Album Nummer drei, von der Band als "Lamborghini unter den Shame-Records" angekündigt, möchte aber nicht mehr so griesgrämig einen Billy Bragg-Protestmarsch anführen, lieber geht "Six Pack" den Weg in Richtung Funk. So beginnt alles fast tanzbar, nur um dann in einer Art Satire auf die Red Hot Chilli Peppers zu enden. Live und ohne Schnörkel eingespielt, klingt die Nummer, als würde jedes Bandmitglied einen anderen Song anspielen - die passende Untermalung einer außer Kontrolle geratenen Kneipen-Schlägerei, die Shame erst anstacheln und dann lachend von der Bühne aus betrachten.

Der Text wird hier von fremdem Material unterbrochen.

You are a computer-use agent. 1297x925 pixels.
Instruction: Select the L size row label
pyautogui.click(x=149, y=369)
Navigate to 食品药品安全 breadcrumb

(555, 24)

Überhaupt wurde "Food For Worms" komplett live eingespielt, dementsprechend direkt klingen viele Songs und geben sehr gut die Stimmung der Konzerte wider, auf die sie plötzlich verzichten mussten. Es bleibt nur das Problem, dass Shame das Chaos nicht so gut wie Black Midi orchestrieren. "The Fall Of Paul" ist eine einzige spontan wirkende Feedback-Orgie, die Produzent Flood (Depeche Mode, Foals) wohl einfach in der Hoffnung aufnahm, dass es eines dieser Meisterwerke sein könnte, die andere in nur einer Woche einspielen. Einer Debütband verzeiht man derlei, aber in diesem Fall muss einfach mehr kommen.

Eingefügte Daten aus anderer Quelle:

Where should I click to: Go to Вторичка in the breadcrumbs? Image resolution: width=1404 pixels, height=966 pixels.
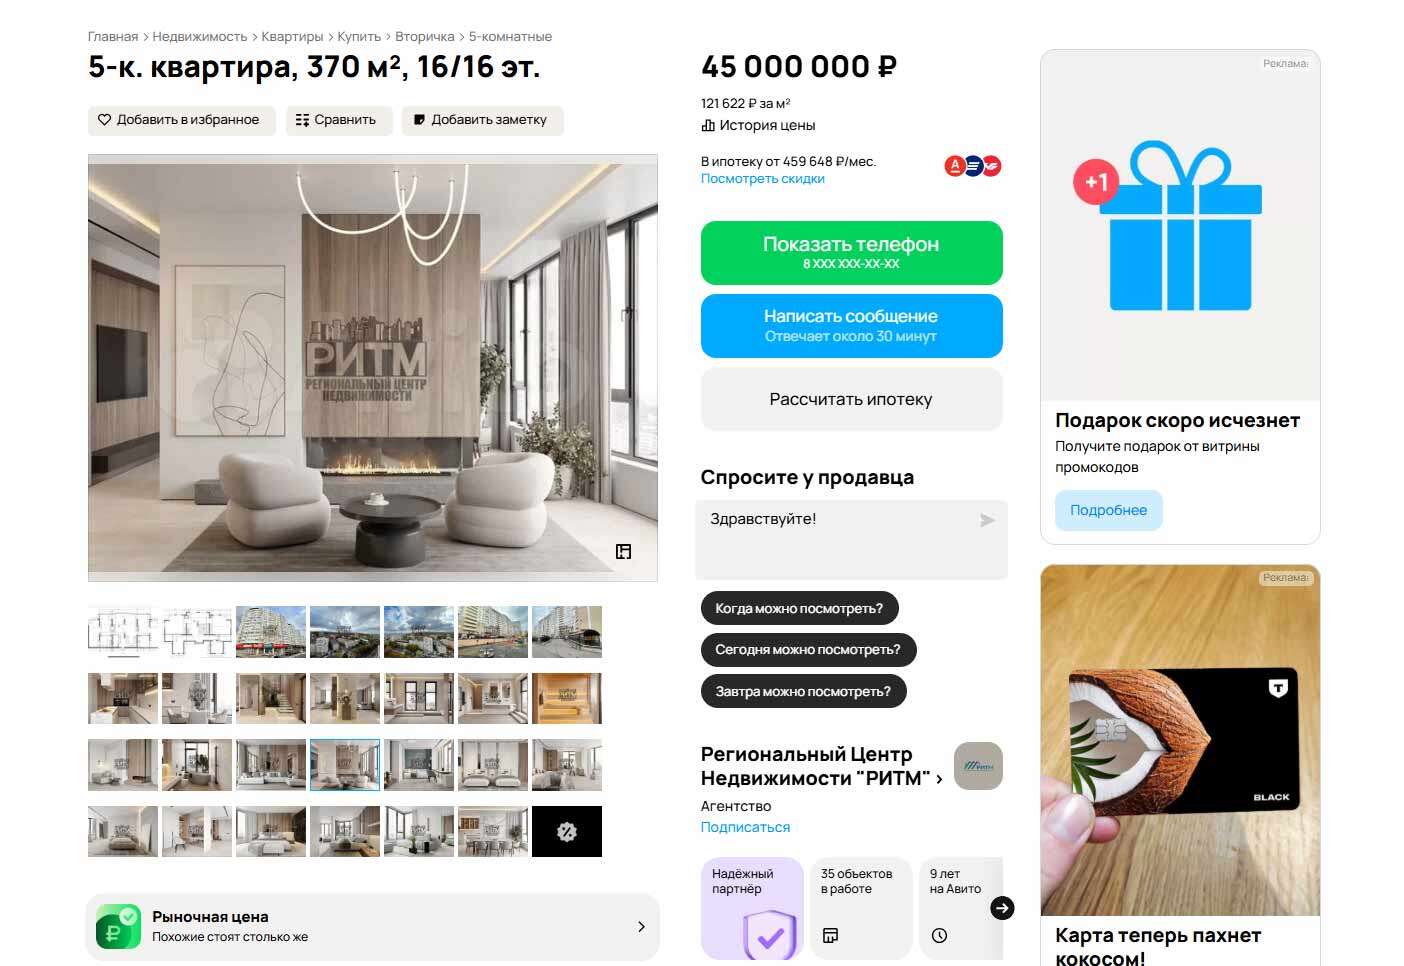click(x=425, y=37)
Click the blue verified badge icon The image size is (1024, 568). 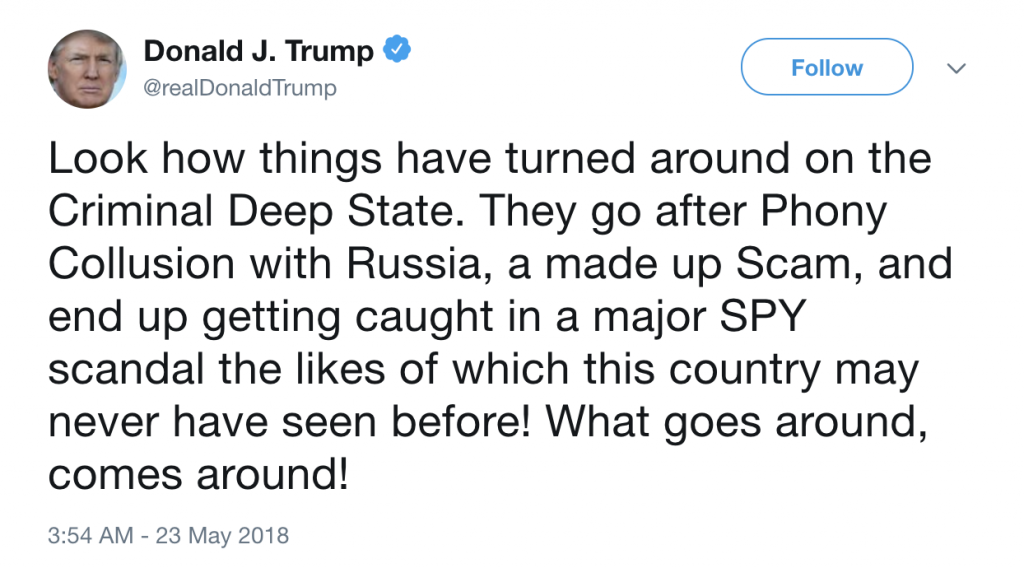tap(398, 50)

Besser geht es, wenn der chaotische Haufen zur Ruhe kommt und mit "Adderall" einen ihrer besten Songs produziert. Eine Lo-Fi-Ballade über den Abstieg in den Drogensumpf, an der angeblich Phoebe Bridgers mitwirkte. “Zufälligerweise nahm sie im selben Studio auf wie wir. Eines Tages machten wir einen Tausch, Josh spielte etwas Tamburin auf ihrem neuen Stück, und sie kam herein und sang die Gesangslinie auf unserem – was man eigentlich gar nicht hören kann." Ihr Stimme ist tatsächlich nicht wahrnehmbar, aber vielleicht sorgte ja einfach ihre Anwesenheit für diesen hymnischen Moment der Verletzlichkeit und Selbstreflexion in der eigentlich sehr männlichen und großmäuligen Musik von Shame. Ähnlich der Lo-Fi-Pop "All The People", der nicht nur im Titel an Blur erinnert. Graham Coxon gefällt das bestimmt.

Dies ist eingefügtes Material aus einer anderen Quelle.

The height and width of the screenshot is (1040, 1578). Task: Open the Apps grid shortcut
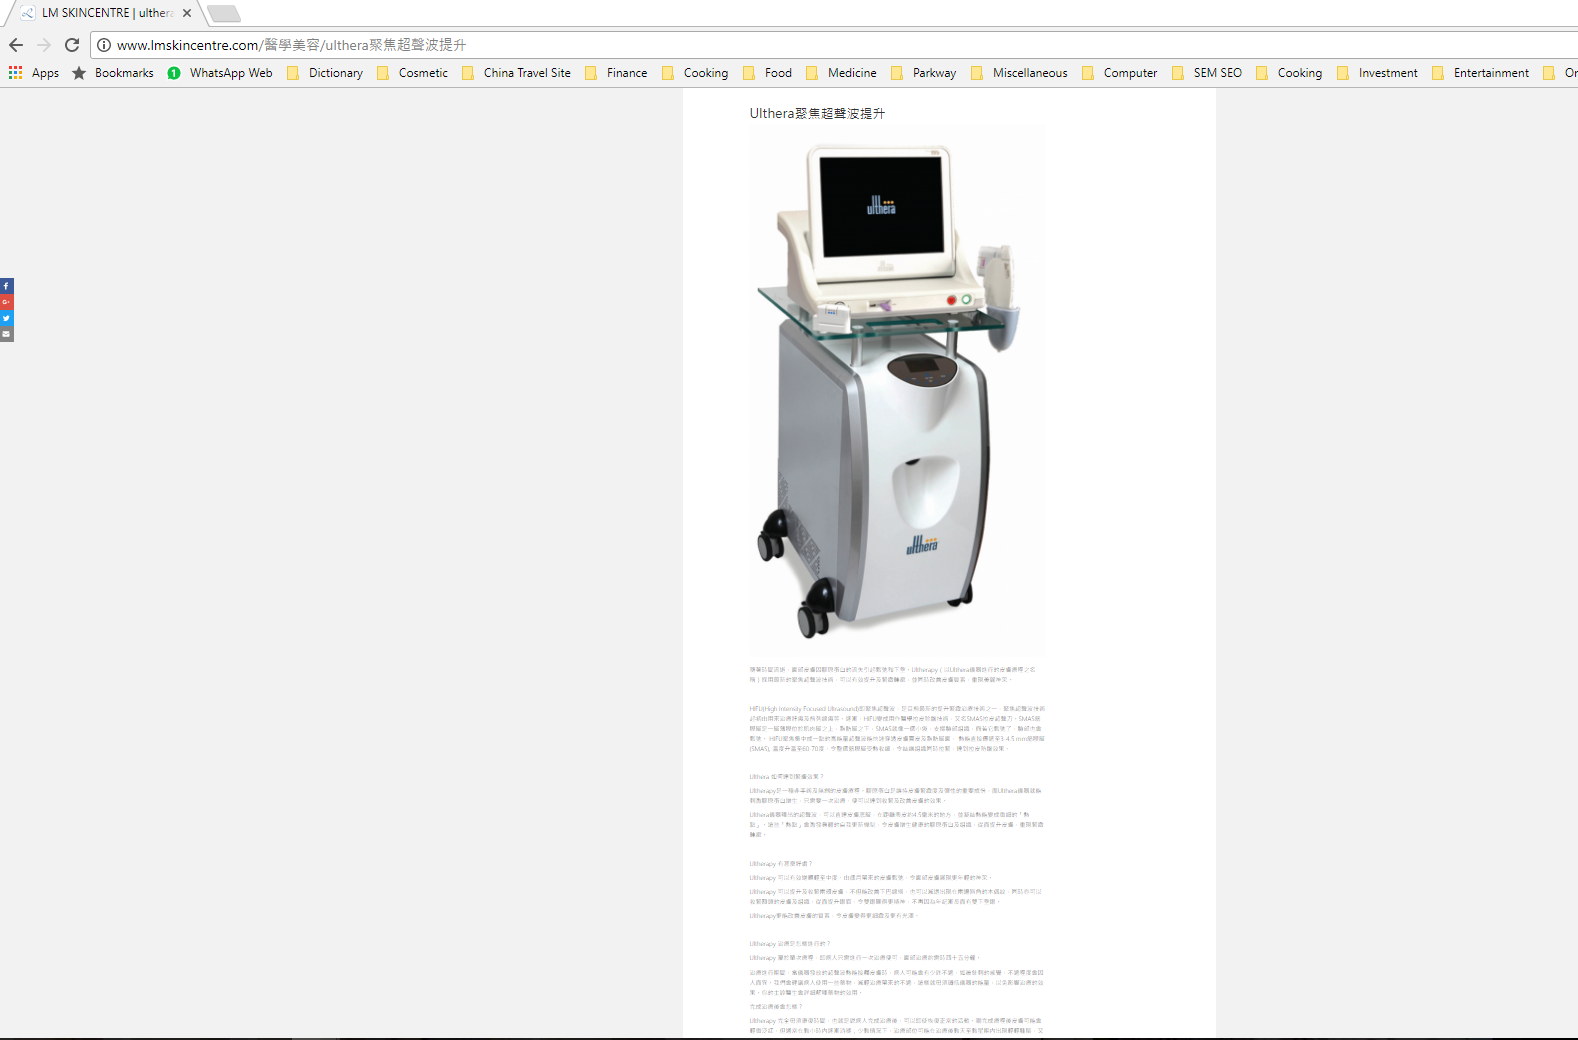coord(34,73)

Shame legen ein garstiges drittes Album vor, auch für diejenigen, die die South-Londoner absolut erstklassig finden. Was auch immer die Band von Zugänglichkeit faselte, es war eine Finte. Und Blumfeld gab ihnen wohl ein deutscher Labelmitarbeiter als Inside-Joke mit auf den Weg. "Food For Worms" ist wieder einmal richtig gallig, böse und konsequent in die Fresse. Punk ohne Melodien für Millionen, zurück zur rohen Essenz von dem einst Gefahr ausstrahlenden Genre. Shame bleiben eine absolute Herzensangelegenheit, und vielleicht kommen eines Tages ja auch die großen Songs dazu. Bis dahin schauen wir eben weiter zu, wie der "Lamborghini der Shame-Alben" mit voller Wucht die Wand durchbricht.
1 Kommentar
Sie haben meinen Respekt! Nach dem ersten Album kamen nun zwei Alben die beide na nenne ich es mal spröde sind.
Man muß sie lieben um sich darauf einzulassen. Flood ist ein gutes Zeichen.